- Relator(a)
- Ministro Herman Benjamin
- Órgão julgador
- Segunda Turma
- Data do julgamento
- 06/04/2017
- Data de publicação
- 27/04/2017
STJ – Acórdão, Rel. Ministro Herman Benjamin, Segunda Turma, j. 06/04/2017, p. 27/04/2017
ADMINISTRATIVO. PROCESSUAL CIVIL. RETIFICAÇÃO DE INFORMAÇÕES FISCAIS. DIVERGÊNCIA JURISPRUDENCIAL. DEFICIÊNCIA NA FUNDAMENTAÇÃO. SÚMULA 284/STF. AUSÊNCIA DE PREQUESTIONAMENTO. SÚMULA 282/STJ. INEXISTÊNCIA DE DÚVIDA QUANTO À INFRAÇÃO COMETIDA. 1. Cuida-se de débitos decorrentes de multas aplicadas por retificações a destempo dos Conhecimentos Eletrônicos agregados 010.805.119.163.785 e 010.805.119.140.572, efetuadas dias após a atracação da embarcação, com fundamento no artigo 107, IV, "e", do Decreto-Lei 37/1966. 2. A apontada divergência deve ser comprovada, cabendo a quem recorre demonstrar as circunstâncias que identificam ou assemelham os casos confrontados, com indicação da similitude fática e jurídica entre eles. Indispensável a transcrição de trechos do relatório e do voto dos acórdãos recorrido e paradigma, realizando-se o cotejo analítico entre ambos, com o intuito de bem caracterizar a interpretação legal divergente.
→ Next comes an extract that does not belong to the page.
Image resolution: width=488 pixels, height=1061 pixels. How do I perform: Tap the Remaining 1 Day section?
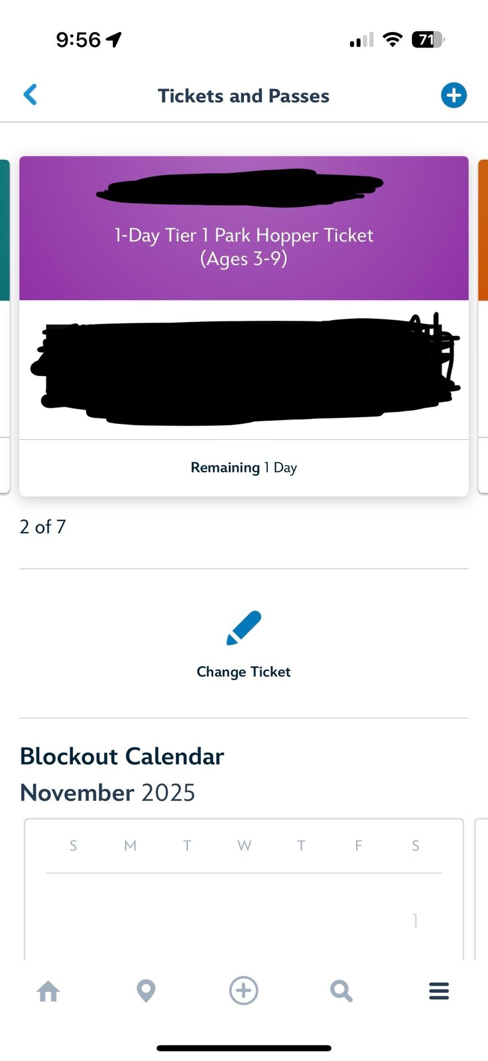pos(243,467)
O desrespeito a esses requisitos legais e regimentais (art. 541, parágrafo único, do CPC e art. 255 do RI/STJ) impede o conhecimento do Recurso Especial com base na alínea "c", III, do art. 105 da Constituição Federal. 3. Além disso, é impossível o confronto dos acórdãos trazidos como paradigmas, sem que se especifique a lei contrariada pelo julgado recorrido. 4. Não se pode conhecer da insurgência contra a ofensa ao art. 97, V, do CTN, pois o referido dispositivo legal não foi analisado pela instância de origem. Dessa forma, não se pode alegar que houve presquestionamento da questão, nem ao menos implicito. Ausente, portanto, o indispensável requisito do prequestionamento, o que atrai, por analogia, o óbice da Súmula 282/STF: "É inadmissível o recurso extraordinário, quando não ventilada, na decisão recorrida, a questão federal suscitada". 5. A empresa recorrente suscita violação a vários princípios, contudo não aponta qual seria o dispositivo legal maculado. Portanto, está caracterizada a deficiência na fundamentação do recurso. Dessa forma, sua pretensão esbarra no óbice da Súmula 284/STF. 6. O Tribunal regional decidiu corretamente sobre a exegese do art. 112 do CTN, porquanto essa norma interpretativa somente deve ser utilizada em caso de dúvida. Conforme salientado no acórdão recorrido, não houve dúvida quanto à infração tributária. 7. Recurso Especial parcialmente conhecido e, nessa parte, não provido. (REsp n. 1.655.623/SP, relator Ministro Herman Benjamin, Segunda Turma, julgado em 6/4/2017, DJe de 27/4/2017.)